Similarly, at the end of the week, everyone says what they have accomplished or failed to accomplish. These moments stimulate the pride and creativity of each person to share their idea, to assess those of others, or to even outbid them.
In this way, Google seeks to train creative and collaborative problem-solver employees. They teach them to listen to the ideas of others and add their insights in a game of intellectual stimulation.
This divergent and generative thinking is certainly one of the keys to Google’s great innovation in software design (Gmail, Gmap, Google Photo, Google Keep, Google News). And it will be decisive in the years to come to enlighten new technologies with powerful ideas.
Meta-learning and far transfer
In their educational journey, most teachers expect their students to make good use of theoretical concepts. They want them to learn a concept and be able to apply it to a similar problem. Educators may then feel happy when their students have reached this level of understanding. What we call a near transfer of knowledge.
But some teachers also hope to secretly impart what education experts name far transfer. In this case, students show sufficient mastery of the concept to apply it to a priori unrelated fields.
Although these abilities seem rare, they can be taught, especially by applying experiential learning. Educational researchers have conducted an experiment that assesses the result of such a learning method.
They gave two groups of participants the task of throwing darts at a target drowned under 1 meter of water. Each group increased its success rate on this task by practicing several times. But to break the tie, the first group was then instructed about the principle of light refraction in water.
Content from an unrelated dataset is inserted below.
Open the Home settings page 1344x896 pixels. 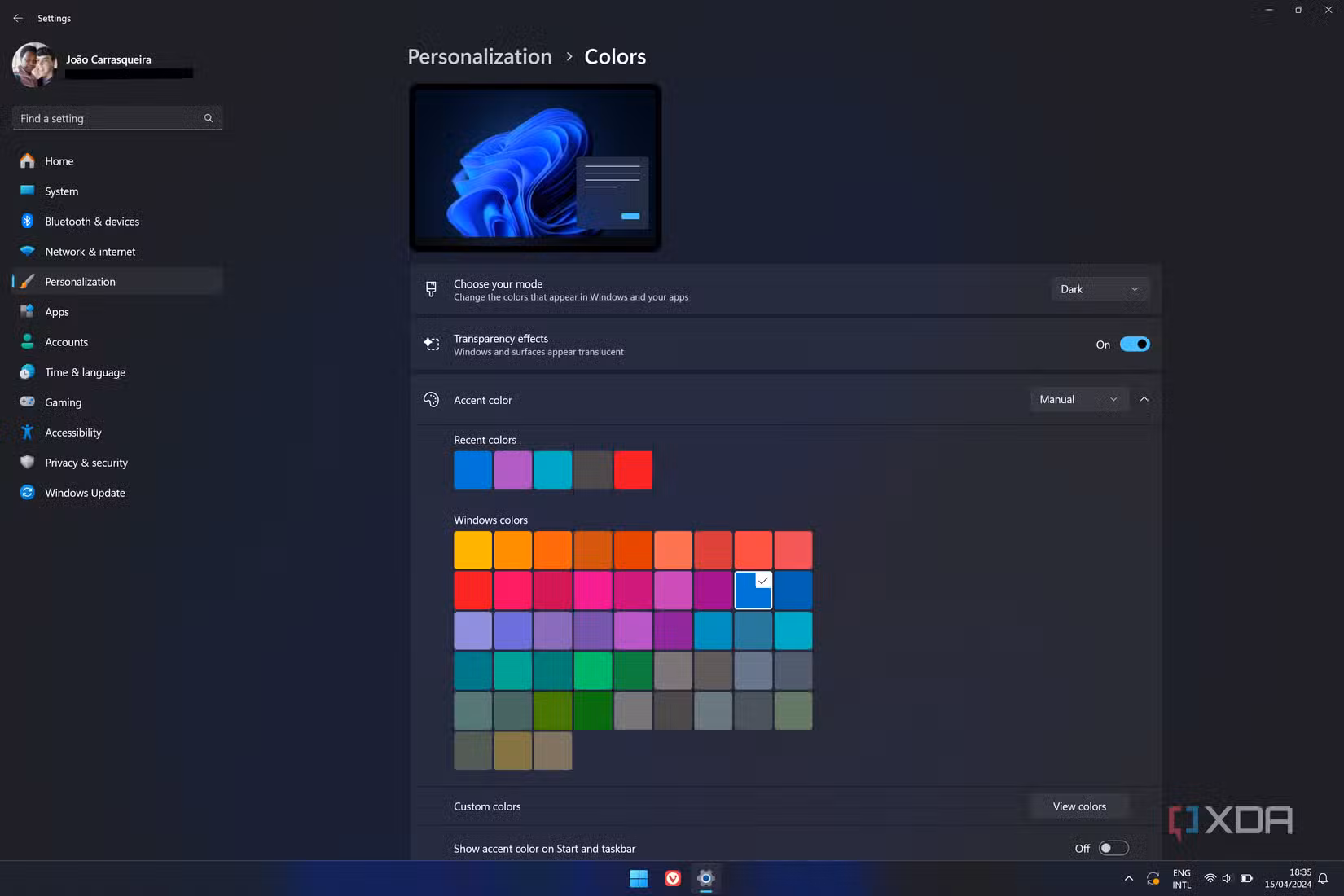click(x=58, y=160)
As the targets were sunk even deeper, this group became therefore significantly more accurate in their throws than the other group.
The conclusion to take from this experiment? Learners usually tend to perform far transfer when they receive theoretical knowledge related to the tasks at hand.
What it means also is that people who are used to putting their knowledge into action increase their meta-learning abilities. The feedback from experience stimulates their understanding of their theoretical concepts.
And this is a huge advantage over algorithms that struggle to perform transfer learning at more complex tasks.
Social and cultural fluidity
What does a waiter understanding the intentions of foreign customers and a salesman adapting to local business practices have in common?
They are both professions that involve a subtle comprehension of cultural differences, and a fluidity in moving from one world to another. These skills interactions are in high demand among companies as professional exchanges and interactions are increasingly globalized.
Every year hundreds of millions buy foreign products online and millions work in foreign companies, so every corporate department needs workers with fine social and cultural understanding.
This is especially the case, as these are capabilities beyond the reach of machines. While sentiment analysis and facial recognition algorithms can pick up on users’ emotions and senses, they cannot yet incorporate in their language more subtle differences. They can’t either create connections via body language. This can mean adapting the tone of voice to fit an emotional situation or subtly mimicking the gestures of the person you’re trying to convince.
Similarly, they cannot automatically learn the cultural codes of a country or the social context of a local environment. Each interaction involves assumed knowledge, and machines struggle to process these undertones that define human conversations.
Open-minded workers are instead able to investigate beforehand the culture they are interacting with and to connect with different values. And the best ones have sufficient introspection and hindsight to reconsider their cultural preconceptions.
Here are 4 meta-learning mindsets that will undoubtedly give you a head start over computer automation. Feel free to get familiar with them!